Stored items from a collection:
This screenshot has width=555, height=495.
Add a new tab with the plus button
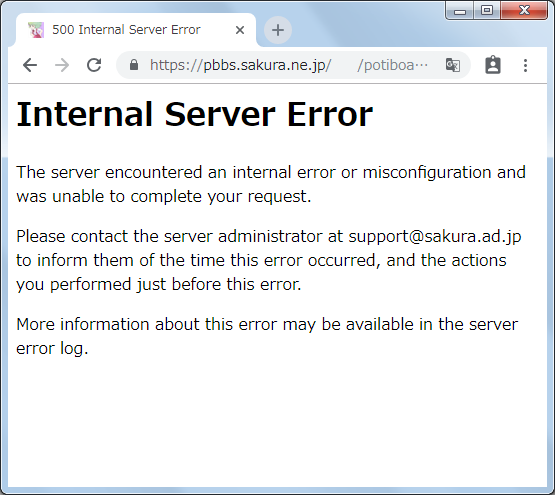tap(278, 30)
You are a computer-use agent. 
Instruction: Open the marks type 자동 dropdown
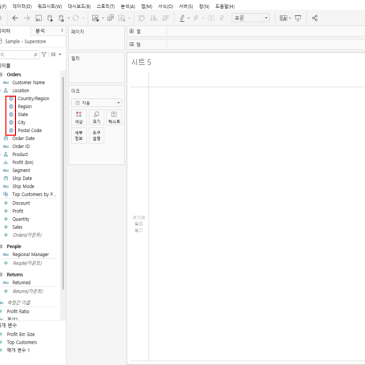(96, 103)
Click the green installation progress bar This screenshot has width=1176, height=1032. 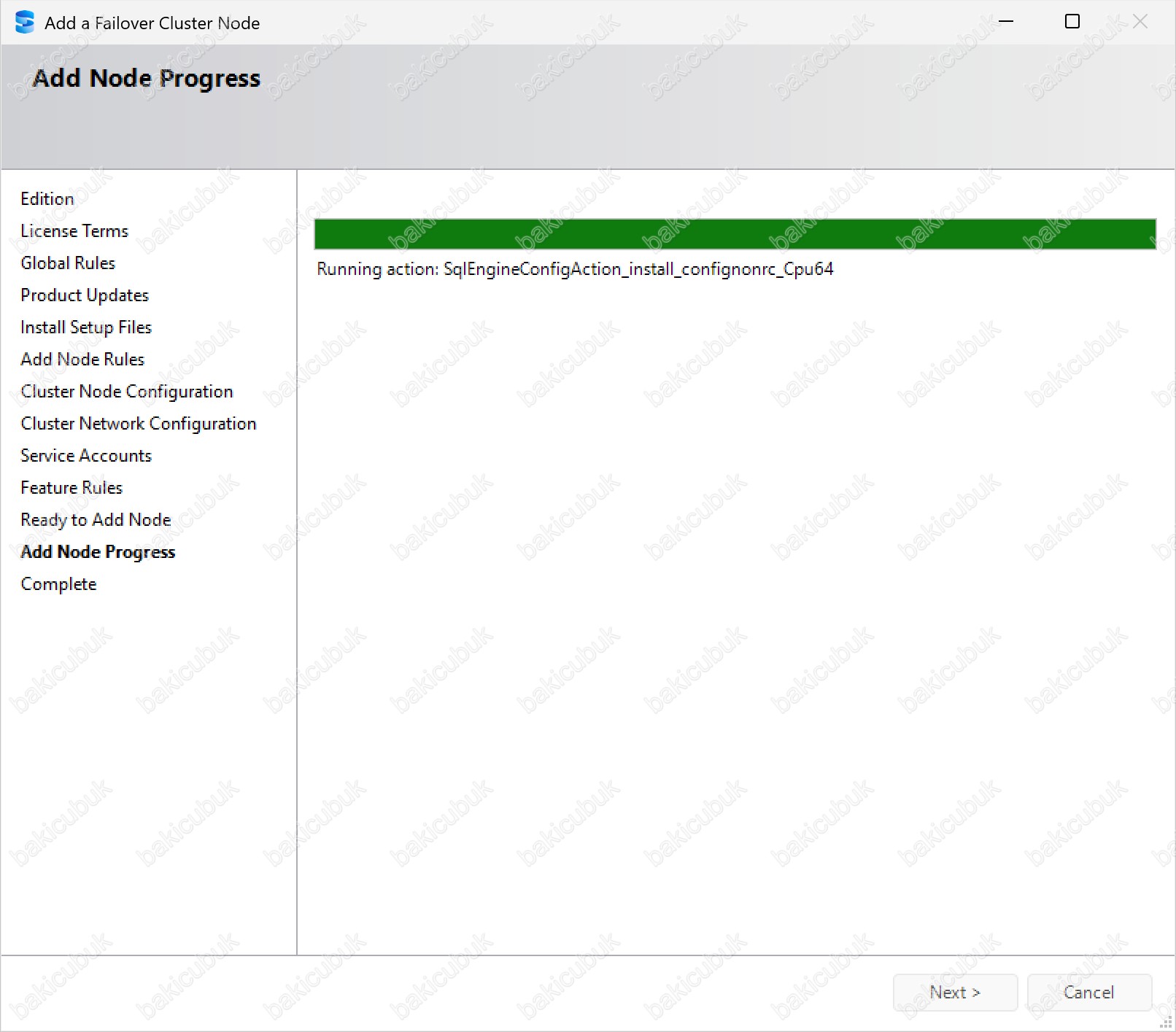click(735, 234)
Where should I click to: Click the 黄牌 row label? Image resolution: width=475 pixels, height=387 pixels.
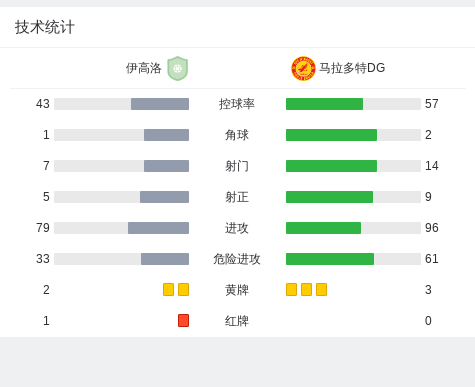point(237,290)
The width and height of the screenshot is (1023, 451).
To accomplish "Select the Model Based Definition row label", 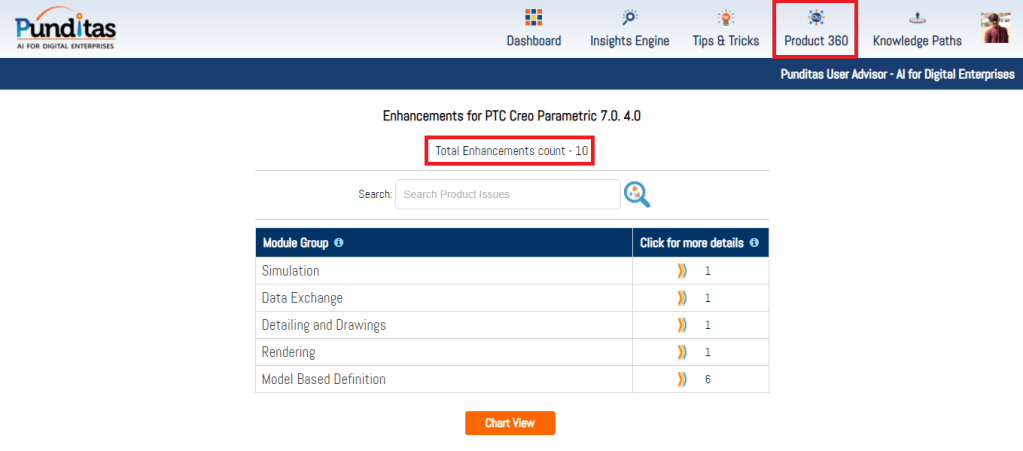I will tap(323, 379).
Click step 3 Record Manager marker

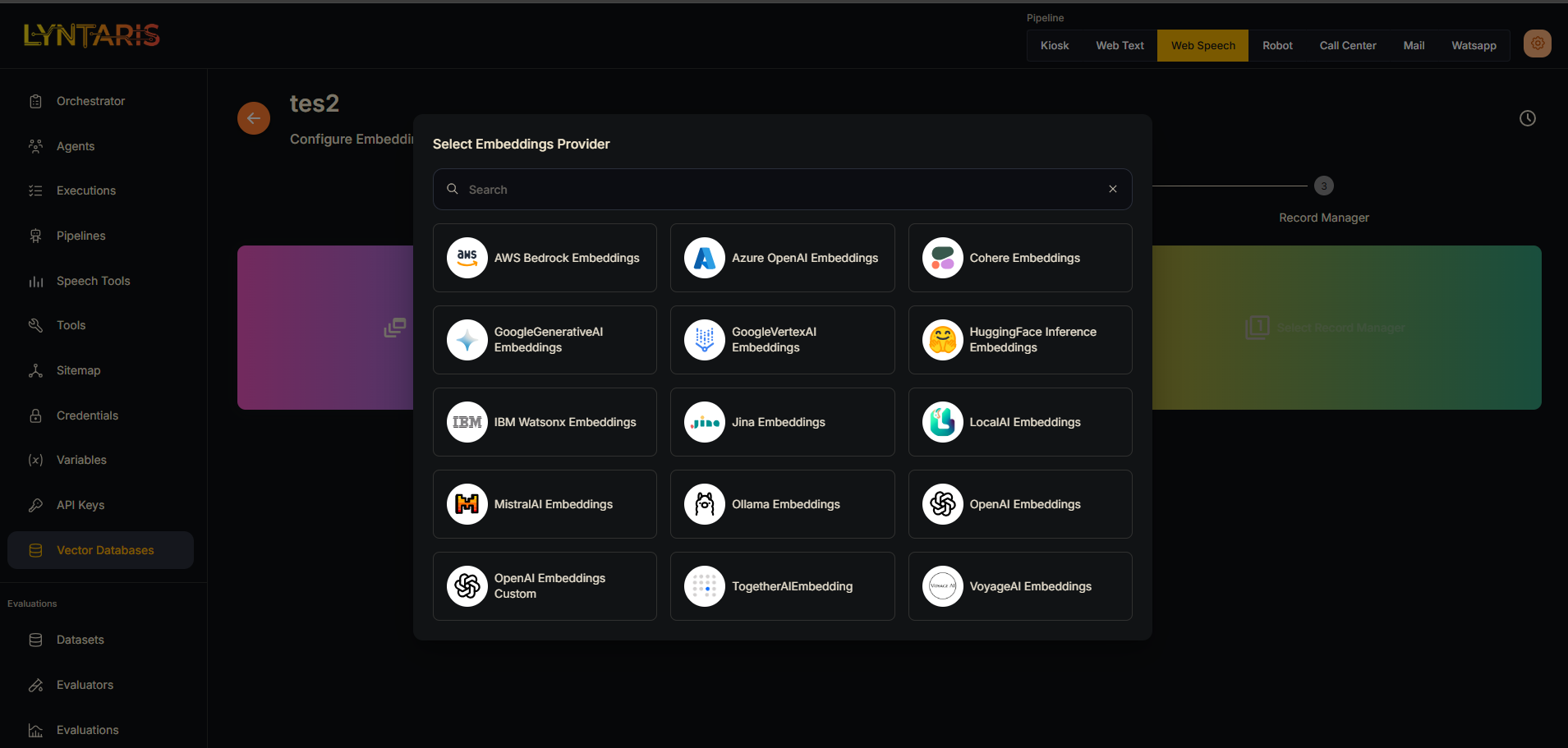[x=1323, y=186]
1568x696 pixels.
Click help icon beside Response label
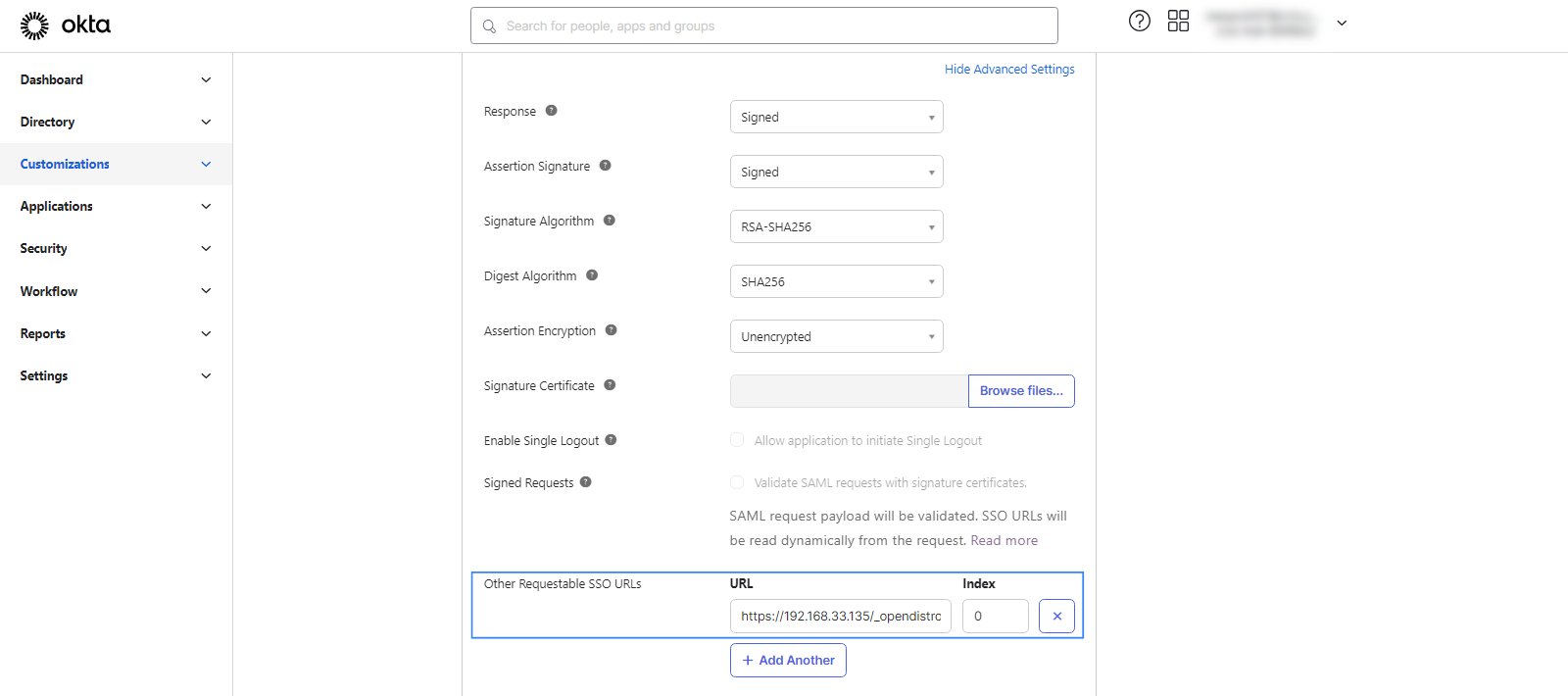coord(552,111)
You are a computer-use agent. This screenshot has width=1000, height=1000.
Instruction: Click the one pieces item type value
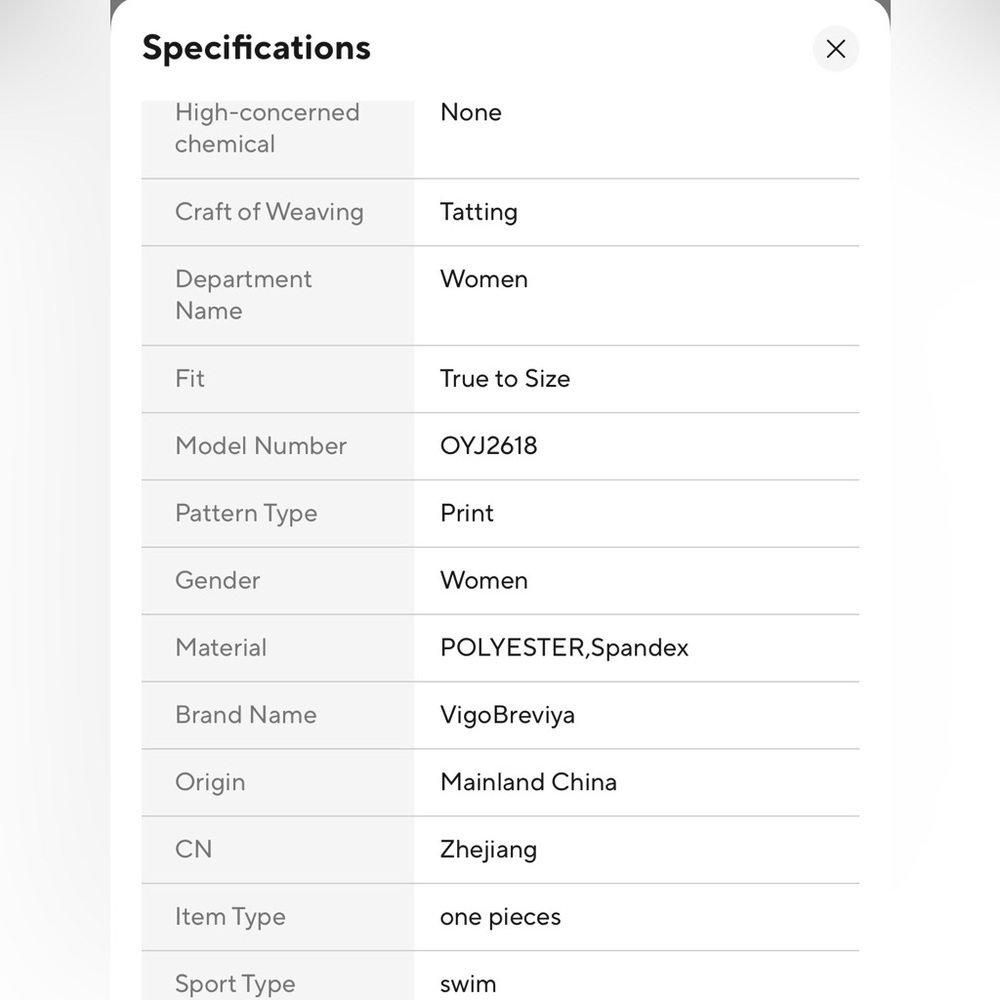[x=501, y=917]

* _What you should do_
If a line of the data contains "computer", it counts; report the number of such lines and nothing else.

* _Exercise solution_
2